What is “a portion”?

We are all different shapes sizes and so a portion will be different for every person. Here is a rough guide. I find this is the best way to judge your food and far less time consuming and more reliable than counting calories. You can do this anywhere and by eliminating processed foods and opting for fresh whole foods it’s hard to get it wrong.




Protein. When choosing protein have a piece that is the size of the palm of your hand (not your friends hand  😉 ) This is does not include your fingers – only the palm.

Carbohydrates come in 3 variations. Starch, Sugar, NSP (Non starch polysaccharide) – fibre/veggies. 




When choosing starchy carbohydrates a portion is the size of your closed hand. If you can limit these for 30 days you will notice a huge difference in your results.
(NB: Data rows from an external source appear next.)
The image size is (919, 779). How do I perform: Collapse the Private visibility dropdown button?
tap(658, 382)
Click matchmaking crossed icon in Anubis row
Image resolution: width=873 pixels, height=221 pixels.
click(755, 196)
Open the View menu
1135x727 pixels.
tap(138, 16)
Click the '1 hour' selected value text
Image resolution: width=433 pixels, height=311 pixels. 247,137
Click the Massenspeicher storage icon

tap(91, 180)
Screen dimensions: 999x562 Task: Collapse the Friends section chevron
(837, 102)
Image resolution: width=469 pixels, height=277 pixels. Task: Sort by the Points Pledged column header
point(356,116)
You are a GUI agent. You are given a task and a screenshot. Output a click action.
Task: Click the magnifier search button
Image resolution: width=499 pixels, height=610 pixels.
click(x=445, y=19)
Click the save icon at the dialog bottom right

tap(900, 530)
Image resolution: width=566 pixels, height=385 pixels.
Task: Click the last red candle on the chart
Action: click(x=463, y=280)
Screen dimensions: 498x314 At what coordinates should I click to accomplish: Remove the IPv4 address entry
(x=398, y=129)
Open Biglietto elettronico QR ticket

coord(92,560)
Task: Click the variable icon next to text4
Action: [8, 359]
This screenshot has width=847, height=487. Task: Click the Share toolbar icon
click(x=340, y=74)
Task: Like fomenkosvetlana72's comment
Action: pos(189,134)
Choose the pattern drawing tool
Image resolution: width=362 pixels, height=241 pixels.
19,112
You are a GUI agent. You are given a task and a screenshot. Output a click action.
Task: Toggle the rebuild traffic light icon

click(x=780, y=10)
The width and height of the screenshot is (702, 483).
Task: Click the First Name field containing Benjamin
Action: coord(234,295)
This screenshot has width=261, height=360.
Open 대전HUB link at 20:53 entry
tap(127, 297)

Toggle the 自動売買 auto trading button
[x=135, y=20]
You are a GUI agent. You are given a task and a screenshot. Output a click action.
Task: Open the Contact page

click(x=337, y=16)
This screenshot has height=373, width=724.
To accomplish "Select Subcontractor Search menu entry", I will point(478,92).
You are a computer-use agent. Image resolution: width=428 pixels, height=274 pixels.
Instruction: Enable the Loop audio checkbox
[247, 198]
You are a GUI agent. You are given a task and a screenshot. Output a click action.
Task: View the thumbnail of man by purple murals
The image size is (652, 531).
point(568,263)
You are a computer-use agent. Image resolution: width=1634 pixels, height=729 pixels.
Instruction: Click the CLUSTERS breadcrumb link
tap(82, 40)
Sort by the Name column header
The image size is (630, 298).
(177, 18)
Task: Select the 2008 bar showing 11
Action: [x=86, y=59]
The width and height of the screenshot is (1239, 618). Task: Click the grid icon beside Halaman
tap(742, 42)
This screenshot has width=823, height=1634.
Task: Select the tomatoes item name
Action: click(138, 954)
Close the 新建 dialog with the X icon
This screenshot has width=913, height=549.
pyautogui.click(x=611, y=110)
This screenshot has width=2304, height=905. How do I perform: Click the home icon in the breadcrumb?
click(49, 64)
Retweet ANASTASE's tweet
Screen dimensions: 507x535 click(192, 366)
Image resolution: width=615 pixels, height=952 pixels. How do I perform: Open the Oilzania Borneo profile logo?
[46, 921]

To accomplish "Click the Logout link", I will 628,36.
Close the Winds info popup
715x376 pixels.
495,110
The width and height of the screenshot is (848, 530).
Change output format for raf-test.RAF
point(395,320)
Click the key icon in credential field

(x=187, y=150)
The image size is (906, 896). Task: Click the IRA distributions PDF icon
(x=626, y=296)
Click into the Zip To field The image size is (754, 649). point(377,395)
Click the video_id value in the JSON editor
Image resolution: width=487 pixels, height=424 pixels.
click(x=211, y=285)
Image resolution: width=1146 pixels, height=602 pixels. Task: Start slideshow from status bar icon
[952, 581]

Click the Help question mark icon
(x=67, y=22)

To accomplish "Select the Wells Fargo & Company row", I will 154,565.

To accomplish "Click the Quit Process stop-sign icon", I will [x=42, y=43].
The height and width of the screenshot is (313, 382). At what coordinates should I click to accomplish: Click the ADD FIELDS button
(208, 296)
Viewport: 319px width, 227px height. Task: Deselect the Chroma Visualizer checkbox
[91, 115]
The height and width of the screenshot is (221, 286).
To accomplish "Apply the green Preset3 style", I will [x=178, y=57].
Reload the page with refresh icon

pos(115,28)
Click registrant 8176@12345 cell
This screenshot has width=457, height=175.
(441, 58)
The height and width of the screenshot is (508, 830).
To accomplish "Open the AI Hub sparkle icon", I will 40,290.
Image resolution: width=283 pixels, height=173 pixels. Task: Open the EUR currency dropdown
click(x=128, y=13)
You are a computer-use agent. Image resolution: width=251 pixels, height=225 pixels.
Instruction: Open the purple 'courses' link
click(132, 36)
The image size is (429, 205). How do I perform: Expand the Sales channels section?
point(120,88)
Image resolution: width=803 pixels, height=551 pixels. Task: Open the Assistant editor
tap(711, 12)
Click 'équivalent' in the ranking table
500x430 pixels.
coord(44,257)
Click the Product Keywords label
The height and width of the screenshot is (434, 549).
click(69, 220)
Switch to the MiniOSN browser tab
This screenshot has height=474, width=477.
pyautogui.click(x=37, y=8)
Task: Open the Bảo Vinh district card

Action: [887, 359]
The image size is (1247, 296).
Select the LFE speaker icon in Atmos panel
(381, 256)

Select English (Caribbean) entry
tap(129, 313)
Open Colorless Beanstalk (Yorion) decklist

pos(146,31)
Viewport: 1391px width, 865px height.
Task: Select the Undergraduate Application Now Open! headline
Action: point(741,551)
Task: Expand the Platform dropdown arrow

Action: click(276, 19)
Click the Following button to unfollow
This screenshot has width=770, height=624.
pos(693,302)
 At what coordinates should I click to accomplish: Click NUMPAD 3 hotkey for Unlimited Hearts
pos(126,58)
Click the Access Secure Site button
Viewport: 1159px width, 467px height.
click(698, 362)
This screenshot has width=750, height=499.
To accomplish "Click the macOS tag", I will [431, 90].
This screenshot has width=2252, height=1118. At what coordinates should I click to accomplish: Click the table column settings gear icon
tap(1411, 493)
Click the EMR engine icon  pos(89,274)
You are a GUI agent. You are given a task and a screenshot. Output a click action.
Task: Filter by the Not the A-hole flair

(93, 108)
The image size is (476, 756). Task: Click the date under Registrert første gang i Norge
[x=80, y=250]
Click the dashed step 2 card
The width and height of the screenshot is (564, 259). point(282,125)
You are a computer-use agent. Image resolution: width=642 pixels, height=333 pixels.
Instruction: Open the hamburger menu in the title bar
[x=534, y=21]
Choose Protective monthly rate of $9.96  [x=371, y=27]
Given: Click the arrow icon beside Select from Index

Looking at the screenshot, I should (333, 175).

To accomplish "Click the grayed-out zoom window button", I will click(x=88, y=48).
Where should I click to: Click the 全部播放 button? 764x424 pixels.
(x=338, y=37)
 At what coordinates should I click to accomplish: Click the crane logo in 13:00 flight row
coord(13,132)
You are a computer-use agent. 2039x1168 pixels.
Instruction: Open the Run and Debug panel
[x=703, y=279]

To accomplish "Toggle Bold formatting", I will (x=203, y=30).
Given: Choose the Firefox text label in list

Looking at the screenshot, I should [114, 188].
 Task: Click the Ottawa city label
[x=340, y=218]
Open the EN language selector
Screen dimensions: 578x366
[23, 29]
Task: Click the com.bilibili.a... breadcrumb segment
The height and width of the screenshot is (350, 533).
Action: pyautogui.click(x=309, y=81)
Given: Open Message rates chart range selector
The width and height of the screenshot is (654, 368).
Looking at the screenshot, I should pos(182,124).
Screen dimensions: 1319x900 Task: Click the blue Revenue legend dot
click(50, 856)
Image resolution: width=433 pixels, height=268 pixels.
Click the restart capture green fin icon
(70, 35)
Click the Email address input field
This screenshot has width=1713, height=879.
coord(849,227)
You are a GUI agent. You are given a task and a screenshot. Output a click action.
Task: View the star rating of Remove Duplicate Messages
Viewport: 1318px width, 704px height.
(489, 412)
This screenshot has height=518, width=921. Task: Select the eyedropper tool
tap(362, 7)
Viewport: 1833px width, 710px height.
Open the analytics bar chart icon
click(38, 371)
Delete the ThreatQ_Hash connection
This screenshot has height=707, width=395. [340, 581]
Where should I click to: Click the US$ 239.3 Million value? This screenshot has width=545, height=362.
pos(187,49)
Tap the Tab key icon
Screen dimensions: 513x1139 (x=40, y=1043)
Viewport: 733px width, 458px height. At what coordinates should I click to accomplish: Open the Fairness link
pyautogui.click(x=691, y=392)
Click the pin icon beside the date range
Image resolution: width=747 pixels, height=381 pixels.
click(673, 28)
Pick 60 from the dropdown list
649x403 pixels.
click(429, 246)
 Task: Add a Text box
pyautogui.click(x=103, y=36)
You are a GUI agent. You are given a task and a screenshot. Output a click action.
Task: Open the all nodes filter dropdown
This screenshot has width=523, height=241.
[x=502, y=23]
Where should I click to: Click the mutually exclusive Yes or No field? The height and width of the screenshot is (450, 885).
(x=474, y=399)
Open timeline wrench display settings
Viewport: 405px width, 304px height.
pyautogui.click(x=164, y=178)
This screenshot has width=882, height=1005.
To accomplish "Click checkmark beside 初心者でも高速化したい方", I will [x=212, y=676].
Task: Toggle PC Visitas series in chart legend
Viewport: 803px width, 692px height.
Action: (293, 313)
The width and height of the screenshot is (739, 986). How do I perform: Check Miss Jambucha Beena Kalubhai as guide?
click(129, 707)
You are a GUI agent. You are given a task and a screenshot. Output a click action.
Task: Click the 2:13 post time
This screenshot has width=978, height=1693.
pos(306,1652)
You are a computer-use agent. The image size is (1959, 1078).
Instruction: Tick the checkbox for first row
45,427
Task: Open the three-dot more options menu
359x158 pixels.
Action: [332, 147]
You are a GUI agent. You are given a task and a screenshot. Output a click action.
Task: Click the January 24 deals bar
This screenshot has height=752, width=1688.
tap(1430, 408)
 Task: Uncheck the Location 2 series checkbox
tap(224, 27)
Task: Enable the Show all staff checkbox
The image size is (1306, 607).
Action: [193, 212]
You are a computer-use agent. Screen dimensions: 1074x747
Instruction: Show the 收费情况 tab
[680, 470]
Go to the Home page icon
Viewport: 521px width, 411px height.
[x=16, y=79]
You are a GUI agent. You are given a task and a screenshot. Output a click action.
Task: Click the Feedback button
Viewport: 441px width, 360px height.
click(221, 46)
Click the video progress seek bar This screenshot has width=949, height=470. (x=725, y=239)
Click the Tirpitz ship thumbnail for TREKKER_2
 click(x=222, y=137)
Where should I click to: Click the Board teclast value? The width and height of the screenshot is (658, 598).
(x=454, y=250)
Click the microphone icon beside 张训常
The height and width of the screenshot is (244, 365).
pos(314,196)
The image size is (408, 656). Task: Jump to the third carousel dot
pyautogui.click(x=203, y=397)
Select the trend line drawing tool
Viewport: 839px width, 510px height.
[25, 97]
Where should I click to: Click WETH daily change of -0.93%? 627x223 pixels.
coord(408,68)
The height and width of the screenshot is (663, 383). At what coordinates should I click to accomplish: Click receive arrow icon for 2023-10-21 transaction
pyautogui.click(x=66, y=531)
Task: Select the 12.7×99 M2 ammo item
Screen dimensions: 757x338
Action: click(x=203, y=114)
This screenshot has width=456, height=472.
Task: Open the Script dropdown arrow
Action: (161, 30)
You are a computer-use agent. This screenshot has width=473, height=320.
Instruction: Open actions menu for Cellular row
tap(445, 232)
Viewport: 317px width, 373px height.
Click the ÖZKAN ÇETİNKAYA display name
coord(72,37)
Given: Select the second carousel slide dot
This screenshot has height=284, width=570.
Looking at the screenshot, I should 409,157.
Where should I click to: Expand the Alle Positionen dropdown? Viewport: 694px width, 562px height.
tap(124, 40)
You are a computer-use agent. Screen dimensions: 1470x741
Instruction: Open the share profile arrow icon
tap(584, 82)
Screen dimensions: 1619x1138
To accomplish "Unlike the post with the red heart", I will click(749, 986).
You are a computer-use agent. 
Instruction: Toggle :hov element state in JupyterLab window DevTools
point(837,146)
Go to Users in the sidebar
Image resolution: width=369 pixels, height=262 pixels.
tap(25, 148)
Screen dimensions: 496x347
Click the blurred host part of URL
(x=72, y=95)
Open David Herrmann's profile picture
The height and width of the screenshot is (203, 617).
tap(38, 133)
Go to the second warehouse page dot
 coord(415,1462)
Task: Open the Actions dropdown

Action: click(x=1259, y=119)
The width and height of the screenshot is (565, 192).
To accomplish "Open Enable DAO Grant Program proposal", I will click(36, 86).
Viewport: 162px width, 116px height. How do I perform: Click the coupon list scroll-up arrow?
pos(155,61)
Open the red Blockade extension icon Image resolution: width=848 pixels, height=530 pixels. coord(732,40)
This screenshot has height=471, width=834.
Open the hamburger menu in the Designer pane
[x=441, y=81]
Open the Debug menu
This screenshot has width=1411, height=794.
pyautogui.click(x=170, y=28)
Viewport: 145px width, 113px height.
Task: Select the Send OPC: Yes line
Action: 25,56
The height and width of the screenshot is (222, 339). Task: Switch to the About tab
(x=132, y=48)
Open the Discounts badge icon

Aim to eat your starchy carbs either at breakfast time or after intense exercise.



Generally one portion will be the amount you can scoop up in your hands but feel free to top up on vegetables in your meals as they contain vital nutrients and are a low energy carbohydrate.



One portion of fruit will be the amount you can easily hold in your hand so scoop them up or pile them on your hand to get an idea. 



Nuts & Seeds are high in energy so one portion is the amount that you could fit inside a closed hand. Oil portions – 1 Tablespoon. Dense fatty foods – the size of your thumb.

How should I get my 5 a day?

The best way to get your 5 fruit and veg per day is to have at least 2 vegetables with 2 meals per day and one portion of fruit. Fruit is a high sugar carbohydrate and can cause dental problems so please don’t try to eat all of your ‘5 a day’ in only fruits and limit fruit juice to one portion per day. Always choose a variety of colours across fruit and veg to ensure you are getting all of the nutrients and not just a limited amount. Eat the rainbow! Fruit and vegetables contain fibre and are great for digestion so pack in more!

Please note that the UK Government recommended 5 a day is the bare minimum required to prevent disease so we urge you to get double that.


  • Never skip breakfast.
  • Try to eat a portion of carbs, protein and fat with every meal. Remember that vegetables are carbs so you can bulk up on them and lower your starch intake for 30 days to help boost your energy levels without the extra calories.
  • Drink plenty of water (8-10 cups per day)
  • Stop eating when you are no longer hungry – not when you ‘feel full’.